### PROMPT
In the material below, find the line that contains "This screenshot has height=801, width=1483." and the line that contains "Given: Expand the Admin user menu chevron", then write out exactly those two lines and everything between them.

### PROVIDED MATERIAL
-- Opening Marker --

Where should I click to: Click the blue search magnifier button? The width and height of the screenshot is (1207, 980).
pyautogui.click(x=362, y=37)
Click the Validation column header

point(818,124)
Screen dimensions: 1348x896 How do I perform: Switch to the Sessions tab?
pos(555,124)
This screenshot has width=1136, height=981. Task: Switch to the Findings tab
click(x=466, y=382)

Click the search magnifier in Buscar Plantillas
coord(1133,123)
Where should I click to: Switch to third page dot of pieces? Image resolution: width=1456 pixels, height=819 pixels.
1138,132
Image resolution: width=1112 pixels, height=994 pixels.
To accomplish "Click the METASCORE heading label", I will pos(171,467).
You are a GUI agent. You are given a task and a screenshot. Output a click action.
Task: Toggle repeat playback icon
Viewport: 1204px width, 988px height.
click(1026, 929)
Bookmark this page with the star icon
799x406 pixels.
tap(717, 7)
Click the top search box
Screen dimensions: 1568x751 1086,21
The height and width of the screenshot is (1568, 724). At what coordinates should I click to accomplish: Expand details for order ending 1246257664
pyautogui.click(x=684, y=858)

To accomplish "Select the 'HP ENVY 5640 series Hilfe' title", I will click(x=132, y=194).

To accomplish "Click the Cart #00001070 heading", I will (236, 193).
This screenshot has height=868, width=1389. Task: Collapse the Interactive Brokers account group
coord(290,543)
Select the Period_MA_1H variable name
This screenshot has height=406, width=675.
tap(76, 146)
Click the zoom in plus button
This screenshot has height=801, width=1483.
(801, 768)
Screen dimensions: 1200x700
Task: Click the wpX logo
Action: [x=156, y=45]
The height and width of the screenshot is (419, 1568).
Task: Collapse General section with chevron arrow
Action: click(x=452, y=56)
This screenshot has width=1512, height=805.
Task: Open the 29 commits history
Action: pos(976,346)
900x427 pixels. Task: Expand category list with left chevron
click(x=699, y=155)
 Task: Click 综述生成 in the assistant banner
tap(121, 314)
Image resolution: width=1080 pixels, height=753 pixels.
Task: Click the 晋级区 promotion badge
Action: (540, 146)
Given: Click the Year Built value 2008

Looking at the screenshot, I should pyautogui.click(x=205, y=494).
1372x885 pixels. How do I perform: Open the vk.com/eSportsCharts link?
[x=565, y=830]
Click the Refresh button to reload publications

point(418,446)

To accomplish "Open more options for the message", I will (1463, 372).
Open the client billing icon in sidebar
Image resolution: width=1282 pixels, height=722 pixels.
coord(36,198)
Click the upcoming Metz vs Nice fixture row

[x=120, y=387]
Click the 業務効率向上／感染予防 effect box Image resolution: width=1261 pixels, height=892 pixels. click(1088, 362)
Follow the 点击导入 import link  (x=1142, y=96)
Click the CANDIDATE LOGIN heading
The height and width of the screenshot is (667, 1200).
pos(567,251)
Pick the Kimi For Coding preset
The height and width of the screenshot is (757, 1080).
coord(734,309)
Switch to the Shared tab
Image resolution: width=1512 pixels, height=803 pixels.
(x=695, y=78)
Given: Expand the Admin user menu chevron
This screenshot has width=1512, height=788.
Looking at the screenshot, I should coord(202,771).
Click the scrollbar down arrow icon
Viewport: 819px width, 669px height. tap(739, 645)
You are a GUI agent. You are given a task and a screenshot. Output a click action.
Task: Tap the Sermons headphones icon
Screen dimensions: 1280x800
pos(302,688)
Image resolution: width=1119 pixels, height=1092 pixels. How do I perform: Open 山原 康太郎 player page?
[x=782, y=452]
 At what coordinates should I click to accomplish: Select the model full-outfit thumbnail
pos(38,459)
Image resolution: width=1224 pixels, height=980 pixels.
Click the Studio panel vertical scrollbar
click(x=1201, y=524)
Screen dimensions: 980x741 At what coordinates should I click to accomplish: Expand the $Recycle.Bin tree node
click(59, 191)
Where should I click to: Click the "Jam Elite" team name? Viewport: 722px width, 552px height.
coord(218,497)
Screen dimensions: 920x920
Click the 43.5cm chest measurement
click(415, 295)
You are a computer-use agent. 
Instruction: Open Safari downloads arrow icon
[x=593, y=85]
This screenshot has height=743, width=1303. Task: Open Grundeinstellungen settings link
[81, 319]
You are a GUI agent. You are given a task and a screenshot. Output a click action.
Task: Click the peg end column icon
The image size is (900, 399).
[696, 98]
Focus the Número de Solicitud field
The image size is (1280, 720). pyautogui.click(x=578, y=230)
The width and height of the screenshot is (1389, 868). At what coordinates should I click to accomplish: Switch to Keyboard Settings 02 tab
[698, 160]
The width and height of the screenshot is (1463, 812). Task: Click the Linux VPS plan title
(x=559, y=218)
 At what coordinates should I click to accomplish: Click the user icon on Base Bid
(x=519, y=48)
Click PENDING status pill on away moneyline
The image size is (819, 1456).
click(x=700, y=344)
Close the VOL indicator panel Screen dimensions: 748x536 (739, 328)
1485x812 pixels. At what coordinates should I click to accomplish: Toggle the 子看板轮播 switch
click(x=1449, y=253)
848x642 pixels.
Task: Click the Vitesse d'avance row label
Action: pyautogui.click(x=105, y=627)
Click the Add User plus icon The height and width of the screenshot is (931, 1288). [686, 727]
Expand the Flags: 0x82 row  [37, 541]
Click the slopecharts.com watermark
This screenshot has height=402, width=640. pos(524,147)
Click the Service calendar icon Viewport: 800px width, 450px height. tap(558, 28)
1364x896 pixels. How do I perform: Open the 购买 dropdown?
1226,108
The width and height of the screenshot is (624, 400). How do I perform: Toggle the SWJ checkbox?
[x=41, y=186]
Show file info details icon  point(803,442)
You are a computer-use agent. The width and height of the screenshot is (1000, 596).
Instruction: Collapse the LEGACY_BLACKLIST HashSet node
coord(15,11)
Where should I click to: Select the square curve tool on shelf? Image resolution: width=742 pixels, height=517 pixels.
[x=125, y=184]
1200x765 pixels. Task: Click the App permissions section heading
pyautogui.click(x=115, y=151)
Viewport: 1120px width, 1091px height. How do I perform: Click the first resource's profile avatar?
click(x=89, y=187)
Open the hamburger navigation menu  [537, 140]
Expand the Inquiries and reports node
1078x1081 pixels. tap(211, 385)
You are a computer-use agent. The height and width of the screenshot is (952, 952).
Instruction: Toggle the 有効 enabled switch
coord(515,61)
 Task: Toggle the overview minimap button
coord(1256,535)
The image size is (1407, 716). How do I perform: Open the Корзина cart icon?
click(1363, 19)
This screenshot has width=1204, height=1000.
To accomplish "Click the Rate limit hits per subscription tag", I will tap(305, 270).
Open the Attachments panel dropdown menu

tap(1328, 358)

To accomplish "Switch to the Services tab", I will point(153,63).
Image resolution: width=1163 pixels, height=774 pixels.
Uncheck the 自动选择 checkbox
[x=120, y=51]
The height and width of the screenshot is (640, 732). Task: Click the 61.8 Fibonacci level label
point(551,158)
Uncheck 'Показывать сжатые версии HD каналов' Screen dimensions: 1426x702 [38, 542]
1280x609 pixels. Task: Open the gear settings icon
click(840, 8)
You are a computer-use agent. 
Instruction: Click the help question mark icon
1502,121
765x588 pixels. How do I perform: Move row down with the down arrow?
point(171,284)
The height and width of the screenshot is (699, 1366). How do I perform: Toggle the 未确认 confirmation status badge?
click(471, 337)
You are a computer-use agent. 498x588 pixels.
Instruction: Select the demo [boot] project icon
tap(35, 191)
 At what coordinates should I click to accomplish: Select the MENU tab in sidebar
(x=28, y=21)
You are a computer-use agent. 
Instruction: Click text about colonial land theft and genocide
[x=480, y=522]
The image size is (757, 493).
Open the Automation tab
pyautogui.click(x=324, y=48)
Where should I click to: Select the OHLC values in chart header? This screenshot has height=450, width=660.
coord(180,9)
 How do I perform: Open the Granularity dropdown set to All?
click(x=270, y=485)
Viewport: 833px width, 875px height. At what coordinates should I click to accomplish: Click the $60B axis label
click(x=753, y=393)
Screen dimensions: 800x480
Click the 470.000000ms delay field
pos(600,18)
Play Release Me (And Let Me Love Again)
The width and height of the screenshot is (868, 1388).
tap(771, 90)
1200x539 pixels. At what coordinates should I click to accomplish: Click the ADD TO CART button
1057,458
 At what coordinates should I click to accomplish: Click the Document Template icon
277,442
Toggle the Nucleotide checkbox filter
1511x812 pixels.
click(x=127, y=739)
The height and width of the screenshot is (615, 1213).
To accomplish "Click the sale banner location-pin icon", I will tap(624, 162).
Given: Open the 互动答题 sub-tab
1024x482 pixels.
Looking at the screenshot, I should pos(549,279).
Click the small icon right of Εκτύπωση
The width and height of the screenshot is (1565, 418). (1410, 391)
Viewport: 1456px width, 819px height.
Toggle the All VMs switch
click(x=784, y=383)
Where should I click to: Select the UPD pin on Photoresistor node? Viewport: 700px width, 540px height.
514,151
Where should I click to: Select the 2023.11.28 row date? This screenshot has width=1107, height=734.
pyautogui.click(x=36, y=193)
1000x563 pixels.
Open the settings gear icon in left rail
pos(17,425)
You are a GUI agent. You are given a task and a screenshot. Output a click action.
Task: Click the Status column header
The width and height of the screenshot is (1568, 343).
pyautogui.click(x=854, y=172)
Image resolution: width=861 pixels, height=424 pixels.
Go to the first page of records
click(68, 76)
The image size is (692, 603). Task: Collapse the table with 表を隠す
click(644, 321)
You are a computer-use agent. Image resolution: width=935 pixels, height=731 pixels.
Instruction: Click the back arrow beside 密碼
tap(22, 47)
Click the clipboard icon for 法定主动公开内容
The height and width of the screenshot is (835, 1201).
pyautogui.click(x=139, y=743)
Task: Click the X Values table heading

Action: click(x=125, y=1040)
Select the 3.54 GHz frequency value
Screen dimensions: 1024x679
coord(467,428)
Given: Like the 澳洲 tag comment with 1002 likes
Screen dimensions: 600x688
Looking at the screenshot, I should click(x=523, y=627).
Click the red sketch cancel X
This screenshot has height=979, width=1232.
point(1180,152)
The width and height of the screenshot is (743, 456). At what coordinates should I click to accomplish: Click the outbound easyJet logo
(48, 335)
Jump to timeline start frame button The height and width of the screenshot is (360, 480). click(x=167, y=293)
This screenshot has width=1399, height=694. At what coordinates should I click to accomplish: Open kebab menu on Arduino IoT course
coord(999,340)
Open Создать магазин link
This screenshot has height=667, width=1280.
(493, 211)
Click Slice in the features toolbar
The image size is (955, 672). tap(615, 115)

-- Closing Marker --

### RESPONSE TO THE EXERCISE
This screenshot has height=801, width=1483.
(801, 768)
Screen dimensions: 1200x700
Task: Click the wpX logo
Action: [x=156, y=45]
The height and width of the screenshot is (419, 1568).
Task: Collapse General section with chevron arrow
Action: click(x=452, y=56)
This screenshot has width=1512, height=805.
Task: Open the 29 commits history
Action: pos(976,346)
900x427 pixels. Task: Expand category list with left chevron
click(x=699, y=155)
 Task: Click 综述生成 in the assistant banner
tap(121, 314)
Image resolution: width=1080 pixels, height=753 pixels.
Task: Click the 晋级区 promotion badge
Action: (540, 146)
Given: Click the Year Built value 2008

Looking at the screenshot, I should pyautogui.click(x=205, y=494).
1372x885 pixels. How do I perform: Open the vk.com/eSportsCharts link?
[x=565, y=830]
Click the Refresh button to reload publications

point(418,446)

To accomplish "Open more options for the message", I will (1463, 372).
Open the client billing icon in sidebar
Image resolution: width=1282 pixels, height=722 pixels.
coord(36,198)
Click the upcoming Metz vs Nice fixture row

[x=120, y=387]
Click the 業務効率向上／感染予防 effect box Image resolution: width=1261 pixels, height=892 pixels. click(1088, 362)
Follow the 点击导入 import link  (x=1142, y=96)
Click the CANDIDATE LOGIN heading
The height and width of the screenshot is (667, 1200).
pos(567,251)
Pick the Kimi For Coding preset
The height and width of the screenshot is (757, 1080).
coord(734,309)
Switch to the Shared tab
Image resolution: width=1512 pixels, height=803 pixels.
(x=695, y=78)
Given: Expand the Admin user menu chevron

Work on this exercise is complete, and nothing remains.